Segundo ele, a área econômica do governo já tem buscado poupar recursos a partir da revisão de cadastros, inclusive na Previdência.

O líder do governo na Câmara, José Guimarães (PT-CE), afirmou à reportagem que "não tem nada tramitando, não tem nada oficial" e que não comentaria o tema em cima de especulações.

Os pisos de Saúde e Educação haviam sido suspensos em 2017 pelo teto de gastos, que fixou a aplicação mínima nos valores praticados em 2016, corrigidos pela inflação.

Eles voltaram a ser vinculados à arrecadação, como previsto na Constituição, a partir deste ano, com a entrada em vigor do arcabouço fiscal desenhado pela equipe de Haddad.

A regra exige a aplicação de 15% da RCL (receita corrente líquida) na Saúde e de 18% da RLI (receita líquida de impostos) na Educação.

Os valores resultantes para 2024 tiveram uma alta significativa porque as medidas de arrecadação implementadas pela Fazenda turbinaram a base de cálculo dos pisos.

No entanto, um técnico do governo ressalta que a RCL deve ter um crescimento mais modesto em 2025, entre 6% e 6,5%, um valor próximo da soma entre inflação e os 2,5% previstos no arcabouço.

Na avaliação deste interlocutor, não faz sentido comprar a briga agora por uma regra que não vai resolver o problema do Executivo no atual mandato.

Outro técnico da área econômica defende discutir as vinculações, mas aponta outro impasse político.
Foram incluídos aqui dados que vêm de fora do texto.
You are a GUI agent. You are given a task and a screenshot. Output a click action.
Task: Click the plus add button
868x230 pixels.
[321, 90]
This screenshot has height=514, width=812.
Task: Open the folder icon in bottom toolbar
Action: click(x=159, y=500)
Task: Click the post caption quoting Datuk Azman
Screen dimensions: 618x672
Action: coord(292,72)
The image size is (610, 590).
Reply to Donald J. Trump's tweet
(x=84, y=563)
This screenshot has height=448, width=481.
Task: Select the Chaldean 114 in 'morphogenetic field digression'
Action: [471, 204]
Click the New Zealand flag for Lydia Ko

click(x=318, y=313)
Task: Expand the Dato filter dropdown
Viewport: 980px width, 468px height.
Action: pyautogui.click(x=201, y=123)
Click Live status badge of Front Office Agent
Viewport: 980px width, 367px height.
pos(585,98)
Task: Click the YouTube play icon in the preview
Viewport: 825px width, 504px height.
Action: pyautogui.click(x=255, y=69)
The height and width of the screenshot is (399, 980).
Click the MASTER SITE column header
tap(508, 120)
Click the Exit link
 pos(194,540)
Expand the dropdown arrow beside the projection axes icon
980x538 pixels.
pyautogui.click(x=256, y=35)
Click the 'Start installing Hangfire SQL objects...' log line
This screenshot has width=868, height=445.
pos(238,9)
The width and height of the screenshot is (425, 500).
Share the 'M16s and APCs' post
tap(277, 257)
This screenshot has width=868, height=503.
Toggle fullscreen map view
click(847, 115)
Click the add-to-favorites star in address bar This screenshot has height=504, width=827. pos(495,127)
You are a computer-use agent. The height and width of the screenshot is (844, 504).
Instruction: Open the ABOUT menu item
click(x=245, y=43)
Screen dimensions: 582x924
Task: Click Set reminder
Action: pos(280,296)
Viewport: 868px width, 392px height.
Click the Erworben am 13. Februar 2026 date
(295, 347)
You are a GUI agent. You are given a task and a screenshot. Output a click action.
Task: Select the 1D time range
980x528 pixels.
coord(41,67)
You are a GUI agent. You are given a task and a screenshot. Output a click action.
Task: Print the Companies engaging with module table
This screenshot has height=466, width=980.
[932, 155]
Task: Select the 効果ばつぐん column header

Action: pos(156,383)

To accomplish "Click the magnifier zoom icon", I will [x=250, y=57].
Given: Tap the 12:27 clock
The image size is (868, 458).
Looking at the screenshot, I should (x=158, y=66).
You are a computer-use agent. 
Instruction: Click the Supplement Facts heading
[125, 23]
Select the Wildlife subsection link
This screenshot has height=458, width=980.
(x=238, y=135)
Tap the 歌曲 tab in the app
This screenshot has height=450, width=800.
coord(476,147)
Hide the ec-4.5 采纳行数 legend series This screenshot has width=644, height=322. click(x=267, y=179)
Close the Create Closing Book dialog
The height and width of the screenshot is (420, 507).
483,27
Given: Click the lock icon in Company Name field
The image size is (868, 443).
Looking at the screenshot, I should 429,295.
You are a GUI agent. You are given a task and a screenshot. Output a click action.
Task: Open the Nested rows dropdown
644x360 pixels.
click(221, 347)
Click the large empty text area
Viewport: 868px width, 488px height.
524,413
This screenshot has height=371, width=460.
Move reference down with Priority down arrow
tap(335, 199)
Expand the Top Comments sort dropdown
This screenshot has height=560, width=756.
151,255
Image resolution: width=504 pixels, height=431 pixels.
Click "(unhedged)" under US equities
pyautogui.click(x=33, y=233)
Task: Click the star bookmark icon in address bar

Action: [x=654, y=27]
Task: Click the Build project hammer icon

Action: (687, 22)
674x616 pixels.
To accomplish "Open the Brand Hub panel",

Além da sensibilidade do tema, há risco real de o Congresso direcionar a folga obtida com a flexibilização dos pisos para turbinar despesas consideradas menos eficientes, como emendas parlamentares.

Isso aconteceu no passado, quando o governo do ex-presidente Jair Bolsonaro (PL) negociou alterações no teto de gastos para elevar seu limite fiscal em 2022. As negociações para obter apoio no Legislativo envolveram a ampliação das emendas.

As emendas também são obstáculo para outra das propostas cogitadas pela Fazenda: a alteração do conceito de RCL, como revelou a Folha no ano passado.

O Tesouro Nacional chegou a incluir em uma minuta de projeto de lei complementar a proposta de excluir da RCL receitas voláteis como royalties e dividendos de estatais.

Além de reduzir o piso da Saúde, a proposta afetaria diretamente o valor de aplicação obrigatória nas emendas parlamentares.

A Constituição prevê 2% da RCL para indicações individuais de deputados e senadores e 1% da RCL para emendas de bancadas estaduais. Aliados do governo consideram difícil reduzir a base de cálculo dessas verbas.